According to the Report, apartment supply across Sydney, Melbourne and Brisbane is expected to slow with approximately 142,000 high-density apartments currently under construction or marketed for sale to be built by 2023. This equates to a 27.3 per cent drop compared to the number of completed apartments in the previous four years.
While apartment supply is expected to slow, the developments that do go ahead are expected to be bigger and taller than previous years. The Report outlined that people can expect apartments to grow in size as apartment buildings get taller.
In Sydney, apartment towers will average 14 storeys, compared to nine storeys from 2016 to 2019. Similarly, Melbourne will see apartment towers average 16 storeys, instead of 15 storeys, while Brisbane apartment buildings will average 13 storeys, which is two storeys higher than previous years.
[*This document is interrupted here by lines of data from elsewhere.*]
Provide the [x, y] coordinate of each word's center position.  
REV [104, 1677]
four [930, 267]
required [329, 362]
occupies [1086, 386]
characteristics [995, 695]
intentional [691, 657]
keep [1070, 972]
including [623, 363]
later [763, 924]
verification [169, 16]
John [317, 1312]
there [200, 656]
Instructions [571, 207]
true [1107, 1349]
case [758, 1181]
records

Interestingly, the findings in Knight Frank’s Report outlined that newbuild detached homes may get smaller as the newbuild housing pipeline slows along with the availability of land. The average size of a block for residential development is expected to increase slightly in 2020 to 421 square metres, which is a small increase from the average of 417 square metres in 2018.
A key challenge highlighted in the Report was the expected rise in construction costs as a result of COVID-19 physical distancing requirements. These requirements are expected to slow the construction of detached homes and small-scale residential construction sites. In 2019, construction costs increased by 2.7 per cent.
Another trend expected to continue into next year is the preference for high-density development sites. According to the Report, high-density development sites made up 70.6 per cent of developer and investor sales in 2019. It’s important to note that while local investors and developers may still have an appetite for high-density developments, there will be a slowdown in offshore demand for these sites.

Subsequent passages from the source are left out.